[Data pulled from a collection]
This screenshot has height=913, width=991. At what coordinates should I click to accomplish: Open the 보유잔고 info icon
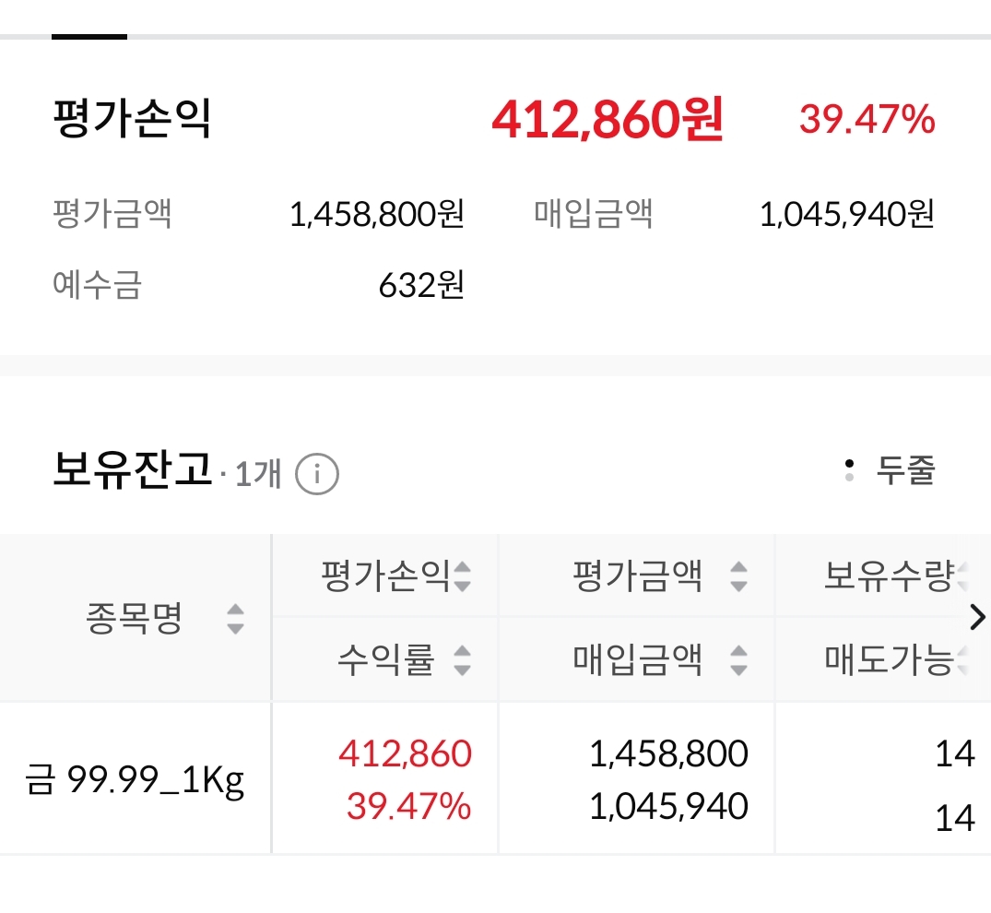317,474
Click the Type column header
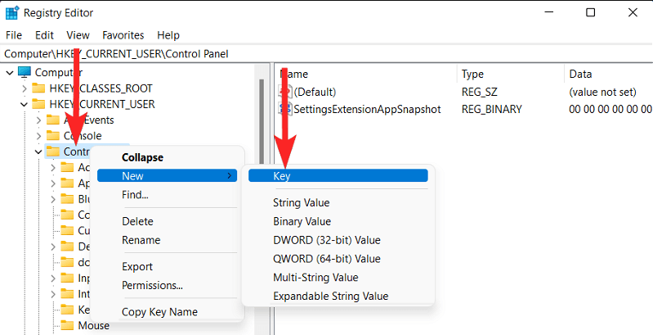Viewport: 653px width, 335px height. (472, 74)
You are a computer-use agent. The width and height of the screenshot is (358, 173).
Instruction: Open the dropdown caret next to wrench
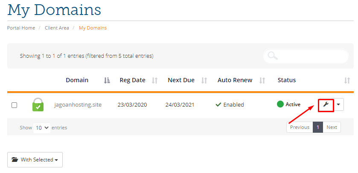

▸ **REQUIREMENTS**
Render the entries from the line containing "Click the Type column header" through the end of the entries as a Markdown table with the columns "No." and "Line", one numbered row per line and no rows for blank lines. Omit the pictures from the table.

▸ **FULL SOLUTION**
| No. | Line |
|---|---|
| 1 | Click the Type column header |
| 2 | Viewport: 653px width, 335px height. (472, 74) |
| 3 | You are a computer-use agent. The width and height of the screenshot is (358, 173). |
| 4 | Instruction: Open the dropdown caret next to wrench |